From the listing below, pull out all lines with "item" in them.

*Input data:*

------------------------------------------------------------

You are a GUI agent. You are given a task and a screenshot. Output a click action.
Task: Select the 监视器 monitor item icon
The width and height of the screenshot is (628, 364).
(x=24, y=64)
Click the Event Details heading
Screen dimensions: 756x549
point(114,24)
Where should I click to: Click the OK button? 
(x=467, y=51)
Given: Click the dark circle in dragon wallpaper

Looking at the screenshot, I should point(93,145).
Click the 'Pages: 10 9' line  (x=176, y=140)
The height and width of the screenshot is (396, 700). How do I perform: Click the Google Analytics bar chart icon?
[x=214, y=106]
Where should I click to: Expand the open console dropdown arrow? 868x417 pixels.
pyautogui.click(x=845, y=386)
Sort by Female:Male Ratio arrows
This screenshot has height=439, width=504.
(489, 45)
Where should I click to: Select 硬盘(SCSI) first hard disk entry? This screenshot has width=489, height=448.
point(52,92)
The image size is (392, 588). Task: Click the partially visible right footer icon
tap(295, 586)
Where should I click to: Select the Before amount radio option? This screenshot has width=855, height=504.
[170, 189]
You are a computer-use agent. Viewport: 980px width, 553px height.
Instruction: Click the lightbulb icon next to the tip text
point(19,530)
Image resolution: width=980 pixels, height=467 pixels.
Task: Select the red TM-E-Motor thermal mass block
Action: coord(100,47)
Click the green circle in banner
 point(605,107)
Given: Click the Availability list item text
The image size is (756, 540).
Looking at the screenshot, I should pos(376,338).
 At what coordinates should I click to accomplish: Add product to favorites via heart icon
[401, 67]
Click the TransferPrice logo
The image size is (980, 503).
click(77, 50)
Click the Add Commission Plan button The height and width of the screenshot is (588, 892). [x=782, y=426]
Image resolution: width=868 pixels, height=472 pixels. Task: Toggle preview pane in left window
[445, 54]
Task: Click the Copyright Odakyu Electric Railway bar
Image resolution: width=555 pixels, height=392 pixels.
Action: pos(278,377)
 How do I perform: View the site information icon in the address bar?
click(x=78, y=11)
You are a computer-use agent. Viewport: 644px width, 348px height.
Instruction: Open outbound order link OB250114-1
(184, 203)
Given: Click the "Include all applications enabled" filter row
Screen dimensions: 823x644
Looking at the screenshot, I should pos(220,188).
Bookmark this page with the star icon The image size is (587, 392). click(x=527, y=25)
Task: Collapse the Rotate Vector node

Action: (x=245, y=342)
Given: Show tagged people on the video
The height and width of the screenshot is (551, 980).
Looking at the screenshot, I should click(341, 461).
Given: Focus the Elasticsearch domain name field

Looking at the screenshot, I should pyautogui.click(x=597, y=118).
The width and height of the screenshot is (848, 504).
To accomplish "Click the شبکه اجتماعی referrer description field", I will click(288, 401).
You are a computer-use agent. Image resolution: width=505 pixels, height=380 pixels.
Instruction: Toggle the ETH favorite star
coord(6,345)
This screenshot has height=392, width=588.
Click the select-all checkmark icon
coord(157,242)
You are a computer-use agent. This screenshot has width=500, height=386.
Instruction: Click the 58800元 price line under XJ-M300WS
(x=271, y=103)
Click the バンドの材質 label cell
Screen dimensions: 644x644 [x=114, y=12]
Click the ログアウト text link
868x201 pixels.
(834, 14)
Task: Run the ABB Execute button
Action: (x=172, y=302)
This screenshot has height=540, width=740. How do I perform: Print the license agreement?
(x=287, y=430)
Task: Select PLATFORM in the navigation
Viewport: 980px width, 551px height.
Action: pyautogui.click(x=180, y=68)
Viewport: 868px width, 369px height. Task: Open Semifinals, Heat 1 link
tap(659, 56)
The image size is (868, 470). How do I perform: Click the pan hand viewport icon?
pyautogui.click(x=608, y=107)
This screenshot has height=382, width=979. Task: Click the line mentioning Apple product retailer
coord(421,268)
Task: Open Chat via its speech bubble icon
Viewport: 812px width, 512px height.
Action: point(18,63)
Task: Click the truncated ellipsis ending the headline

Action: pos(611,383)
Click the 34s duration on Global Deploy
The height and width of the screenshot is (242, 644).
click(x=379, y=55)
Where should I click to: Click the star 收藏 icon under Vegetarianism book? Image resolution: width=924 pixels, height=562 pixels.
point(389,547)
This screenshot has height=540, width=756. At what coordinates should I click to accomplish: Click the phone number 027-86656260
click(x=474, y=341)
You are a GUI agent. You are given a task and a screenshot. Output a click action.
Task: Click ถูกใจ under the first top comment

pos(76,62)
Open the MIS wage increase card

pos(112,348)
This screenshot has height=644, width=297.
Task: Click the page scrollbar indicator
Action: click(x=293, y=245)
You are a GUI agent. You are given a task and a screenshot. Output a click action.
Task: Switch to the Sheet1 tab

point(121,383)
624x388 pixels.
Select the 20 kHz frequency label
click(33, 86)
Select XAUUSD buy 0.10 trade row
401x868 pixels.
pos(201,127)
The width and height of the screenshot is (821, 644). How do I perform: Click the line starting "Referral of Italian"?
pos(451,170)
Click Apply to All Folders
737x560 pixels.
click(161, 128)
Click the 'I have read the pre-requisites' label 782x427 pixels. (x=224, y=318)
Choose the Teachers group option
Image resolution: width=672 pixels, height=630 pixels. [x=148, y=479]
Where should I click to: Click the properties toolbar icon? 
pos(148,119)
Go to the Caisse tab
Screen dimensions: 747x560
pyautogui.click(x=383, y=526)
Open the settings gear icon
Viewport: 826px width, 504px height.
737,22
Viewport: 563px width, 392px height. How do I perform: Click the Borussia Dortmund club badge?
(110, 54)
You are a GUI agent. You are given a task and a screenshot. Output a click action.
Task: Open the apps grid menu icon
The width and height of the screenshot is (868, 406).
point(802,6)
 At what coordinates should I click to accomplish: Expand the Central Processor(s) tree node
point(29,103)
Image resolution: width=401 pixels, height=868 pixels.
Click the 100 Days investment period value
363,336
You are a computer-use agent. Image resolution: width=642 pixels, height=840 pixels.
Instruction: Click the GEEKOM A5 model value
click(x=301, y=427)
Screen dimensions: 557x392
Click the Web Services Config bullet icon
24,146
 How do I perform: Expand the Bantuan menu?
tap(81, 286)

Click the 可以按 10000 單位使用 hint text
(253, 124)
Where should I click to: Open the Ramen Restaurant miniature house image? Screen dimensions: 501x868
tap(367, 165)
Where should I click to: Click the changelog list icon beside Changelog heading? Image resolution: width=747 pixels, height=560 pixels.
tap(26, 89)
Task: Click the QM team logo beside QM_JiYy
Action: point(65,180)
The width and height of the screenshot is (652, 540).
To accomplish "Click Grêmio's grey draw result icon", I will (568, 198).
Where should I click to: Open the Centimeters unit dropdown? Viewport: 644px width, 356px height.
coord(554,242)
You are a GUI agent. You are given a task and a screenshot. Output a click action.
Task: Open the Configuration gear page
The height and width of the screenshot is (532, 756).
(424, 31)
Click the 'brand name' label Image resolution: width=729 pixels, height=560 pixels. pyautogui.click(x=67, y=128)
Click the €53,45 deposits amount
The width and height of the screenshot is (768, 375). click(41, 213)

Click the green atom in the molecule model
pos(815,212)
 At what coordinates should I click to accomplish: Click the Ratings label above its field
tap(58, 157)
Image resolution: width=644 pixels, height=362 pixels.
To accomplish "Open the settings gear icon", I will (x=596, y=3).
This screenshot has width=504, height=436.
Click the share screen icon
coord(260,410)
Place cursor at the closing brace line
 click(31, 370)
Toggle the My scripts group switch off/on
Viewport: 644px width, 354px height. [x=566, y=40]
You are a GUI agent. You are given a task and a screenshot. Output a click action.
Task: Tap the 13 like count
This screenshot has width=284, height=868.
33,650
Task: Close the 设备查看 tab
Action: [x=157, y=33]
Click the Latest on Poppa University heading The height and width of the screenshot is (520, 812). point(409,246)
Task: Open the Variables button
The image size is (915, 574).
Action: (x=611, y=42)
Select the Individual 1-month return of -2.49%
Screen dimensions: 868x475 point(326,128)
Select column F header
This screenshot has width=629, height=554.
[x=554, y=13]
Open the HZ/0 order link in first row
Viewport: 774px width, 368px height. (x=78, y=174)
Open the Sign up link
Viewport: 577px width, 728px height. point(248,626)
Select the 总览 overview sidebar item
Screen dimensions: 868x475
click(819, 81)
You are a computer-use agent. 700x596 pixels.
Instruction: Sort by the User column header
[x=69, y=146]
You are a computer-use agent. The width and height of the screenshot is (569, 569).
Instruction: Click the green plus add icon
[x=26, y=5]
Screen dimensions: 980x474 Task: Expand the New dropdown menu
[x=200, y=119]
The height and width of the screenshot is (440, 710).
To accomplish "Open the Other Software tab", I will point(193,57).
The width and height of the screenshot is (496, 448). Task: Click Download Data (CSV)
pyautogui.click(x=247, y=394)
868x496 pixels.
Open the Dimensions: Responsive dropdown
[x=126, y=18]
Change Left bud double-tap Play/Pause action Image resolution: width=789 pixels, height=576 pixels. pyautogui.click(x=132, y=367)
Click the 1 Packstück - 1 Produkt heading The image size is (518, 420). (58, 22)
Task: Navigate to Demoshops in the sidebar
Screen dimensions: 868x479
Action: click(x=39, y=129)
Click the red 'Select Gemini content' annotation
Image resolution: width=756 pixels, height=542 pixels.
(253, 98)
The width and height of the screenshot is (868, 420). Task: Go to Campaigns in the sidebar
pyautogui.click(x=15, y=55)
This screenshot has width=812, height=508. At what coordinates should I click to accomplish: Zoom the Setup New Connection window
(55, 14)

------------------------------------------------------------

*Result of this exercise:*
Task: Select the 监视器 monitor item icon
Given: Click the Availability list item text
Select the 总览 overview sidebar item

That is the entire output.